Sunday 1 April 2012

Marketing and rioting

These are some recommendations from the newly published report on the 2011 riots in England, with my comments.

"Better information should be provided to parents and schools about marketing techniques and the way they seek to influence behaviour. The Panel recommends that the Advertising Standards Authority make the impact of advertising and branding techniques on young people a feature of its new school education programme to raise resilience amongst children."

So the ASA should go into schools to educate young people how not to be [unduly] influenced by  marketing trechniques.

"Communities are concerned about the aggressive marketing by brands to young people, who often cannot afford their products. The Panel recommends that the Advertising Standards Authority incorporate commercialism and materialism into their engagement work with young people and take action on the findings."

Right - so marketing to people who can't afford to buy a product is going to entice them into stealing it instead, so the ASA  needs to step in and tell them about commercialsm and materialism, which are the very lifeblood of advertising/marketing.
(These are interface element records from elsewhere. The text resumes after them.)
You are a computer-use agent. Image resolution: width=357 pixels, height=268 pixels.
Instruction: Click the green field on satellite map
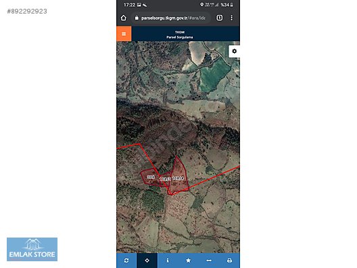click(214, 75)
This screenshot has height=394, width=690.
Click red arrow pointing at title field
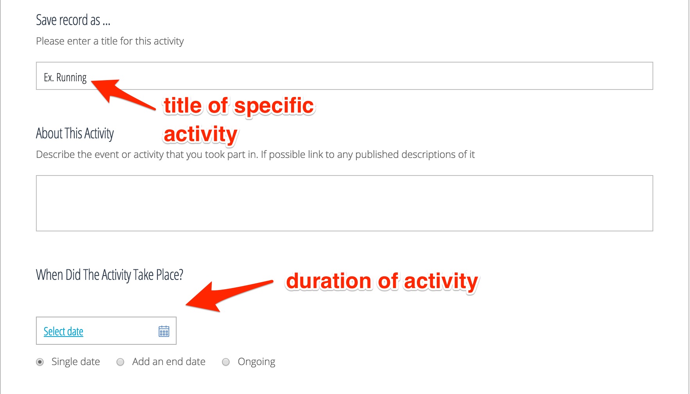pos(121,93)
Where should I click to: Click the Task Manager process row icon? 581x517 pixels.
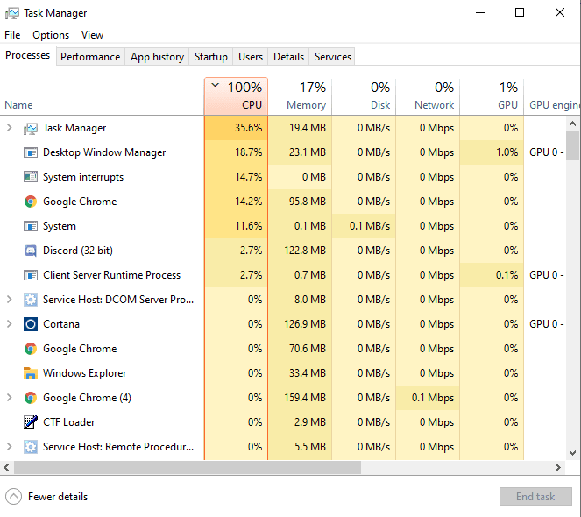(x=31, y=128)
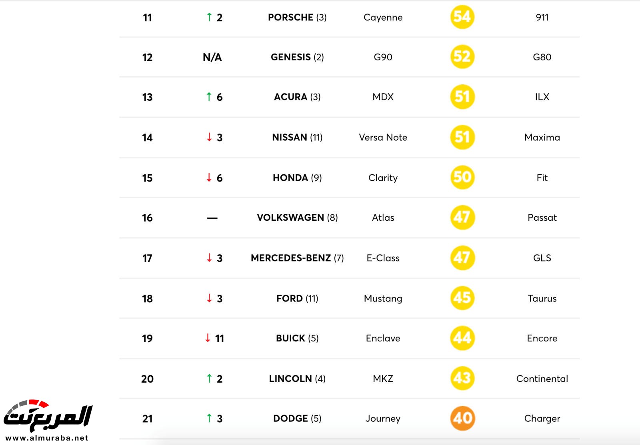The height and width of the screenshot is (445, 640).
Task: Click the Charger model in Dodge row
Action: [x=542, y=419]
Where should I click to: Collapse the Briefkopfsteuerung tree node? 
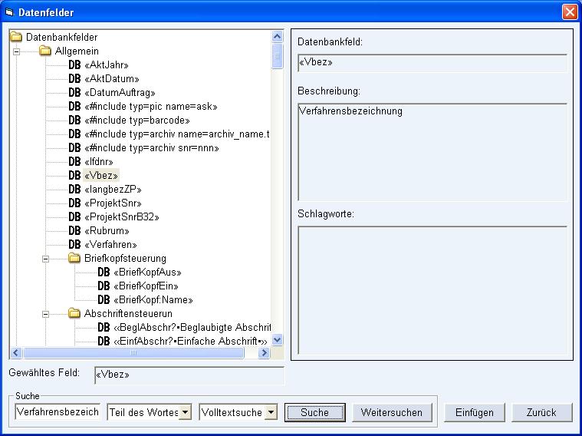(x=45, y=259)
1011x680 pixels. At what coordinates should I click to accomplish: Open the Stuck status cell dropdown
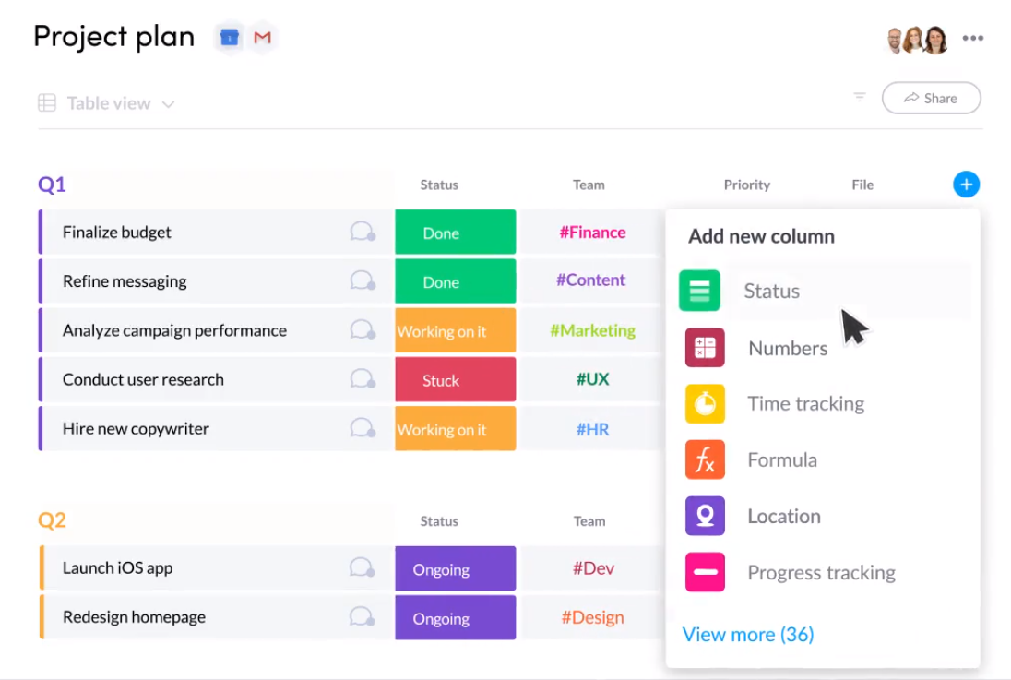(x=440, y=380)
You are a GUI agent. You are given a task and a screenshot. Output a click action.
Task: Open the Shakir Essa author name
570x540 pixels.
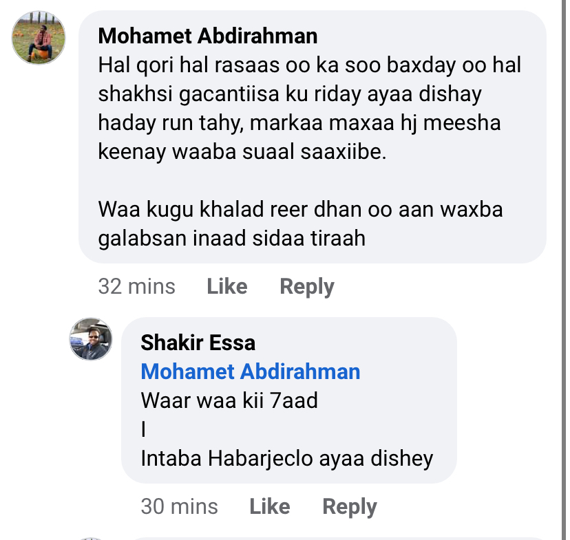coord(198,342)
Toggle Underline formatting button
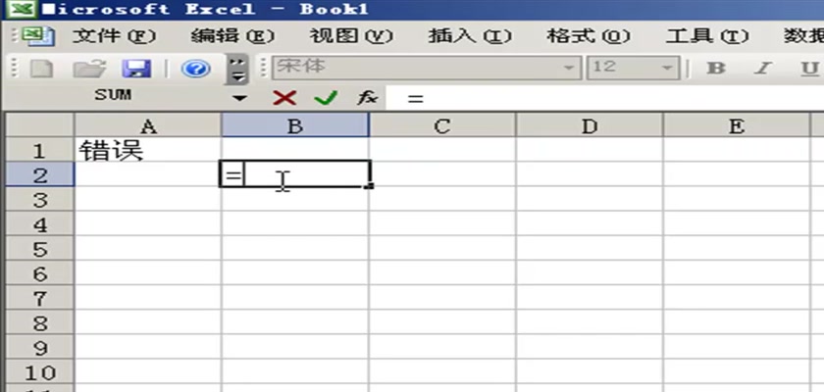Viewport: 824px width, 392px height. [x=810, y=69]
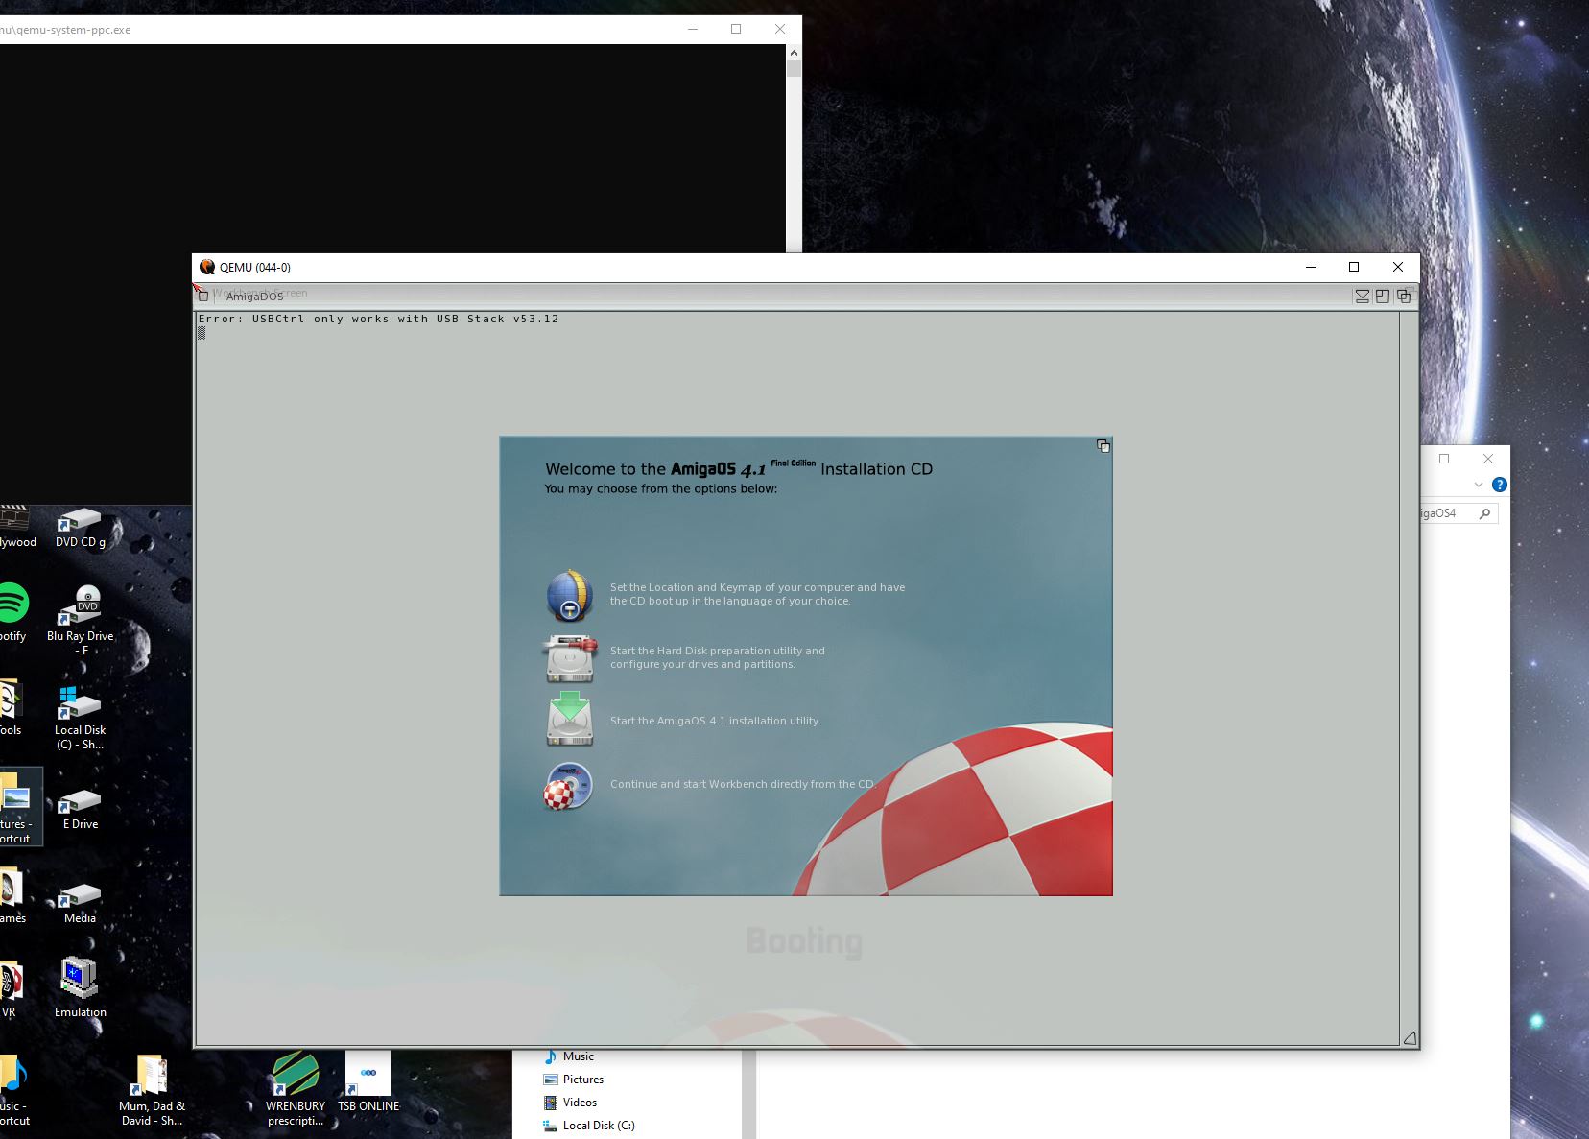The width and height of the screenshot is (1589, 1139).
Task: Open the Hard Disk preparation utility icon
Action: (570, 658)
"Children must be protected from excessive marketing, whilst supporting business and not harming commerce. We also recommend that the Government appoint an independent champion to manage a dialogue between Government and big Brands to further this debate"
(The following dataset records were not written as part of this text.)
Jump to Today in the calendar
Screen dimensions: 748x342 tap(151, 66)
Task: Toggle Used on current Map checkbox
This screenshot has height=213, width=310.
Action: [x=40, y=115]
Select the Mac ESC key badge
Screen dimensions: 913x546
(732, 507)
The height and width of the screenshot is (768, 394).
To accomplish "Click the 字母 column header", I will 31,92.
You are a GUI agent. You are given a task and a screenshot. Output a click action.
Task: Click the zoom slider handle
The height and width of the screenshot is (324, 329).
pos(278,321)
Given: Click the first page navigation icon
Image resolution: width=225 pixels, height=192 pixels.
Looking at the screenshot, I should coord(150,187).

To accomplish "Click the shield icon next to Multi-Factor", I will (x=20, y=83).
What, they should market things just to make children buy them if they can afford them, but not enough to make them steal them? Rather than there not being excessive marketing, we should protect children from it?
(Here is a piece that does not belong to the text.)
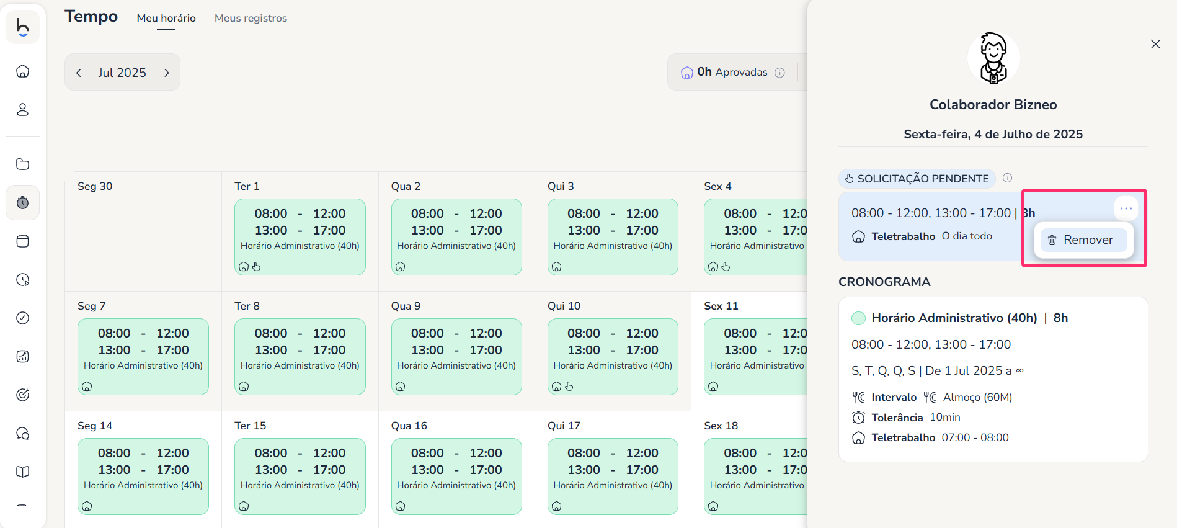The width and height of the screenshot is (1177, 528).
Task: Click the Bizneo logo icon
Action: pyautogui.click(x=23, y=28)
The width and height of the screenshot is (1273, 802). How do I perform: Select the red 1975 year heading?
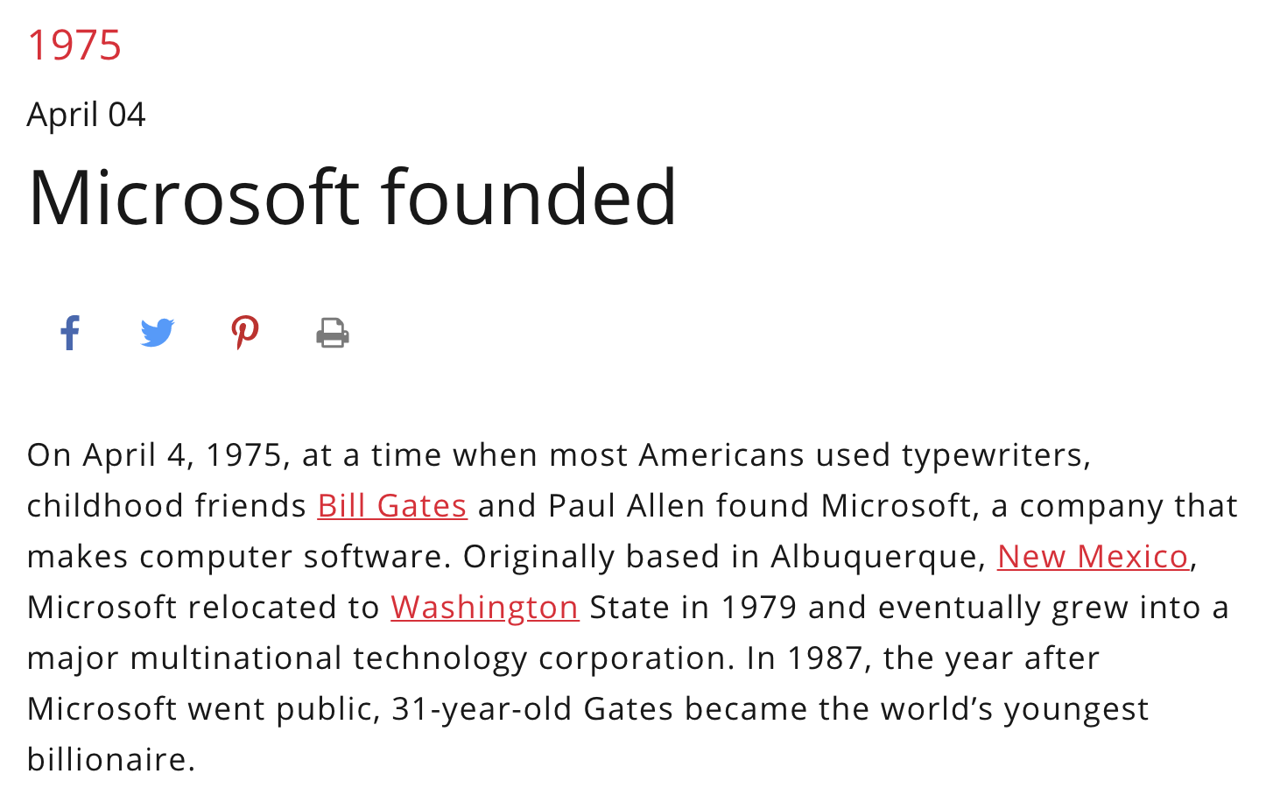74,45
Are the report writers blinkered as to what marketing/advertising is? It is a deliberate attempt to get people to buy things by getting them to want them and/or believe they need them. There's an almighty paradox if we accept advertising/marketing, but also educate children in how not to succumb to it. It's analagous to teaching them how to get hit less painfully instead of stopping the hitting. Marketing and advertising are not natural forces like the weather. They're something we deliberately do

In the current system, if the effects of marketing are mitigated, the amount of the product consumed will fall and this will lead to less work making it and so less ability by workers to consume products. It's called cyclic consumption and it's a massive problem. We have to keep consuming to keep economic growth going, but we can't keep consuming stuff as we haven't got an infinite amount of it. The answer is to abandon the riduculous concept of economic growth as we know it and start working on meeting human needs sustainably.

What is wrong with the idea of making the meeting of human needs, especially basic ones, our priority as a planet of humans? Obviously we have to do so using only the finite resources available to us. Therefor it seems logical to conserve those resources so that we can support the maximumm population that is scientifically possible. That's a Resouce Based Economy in a nutshell.

There's a basic human need for protection from the elements/environment, and clothes and shoes are likely to be a way to provide this need, I touched before (http://colins-rbe.blogspot.co.uk/2011/08/irreducible-human-need.html) on Amartya Sen's Capability Approach. When advertisers make people crave the latest pair of trainers, they are not trying to appeal to their need to protect their feet and skeleton from the effects of walking and running,  but to higher order needs for feelings of self-worth, acceptance, etc, and suggesting that buying a product or products will help meet that need. But it won't.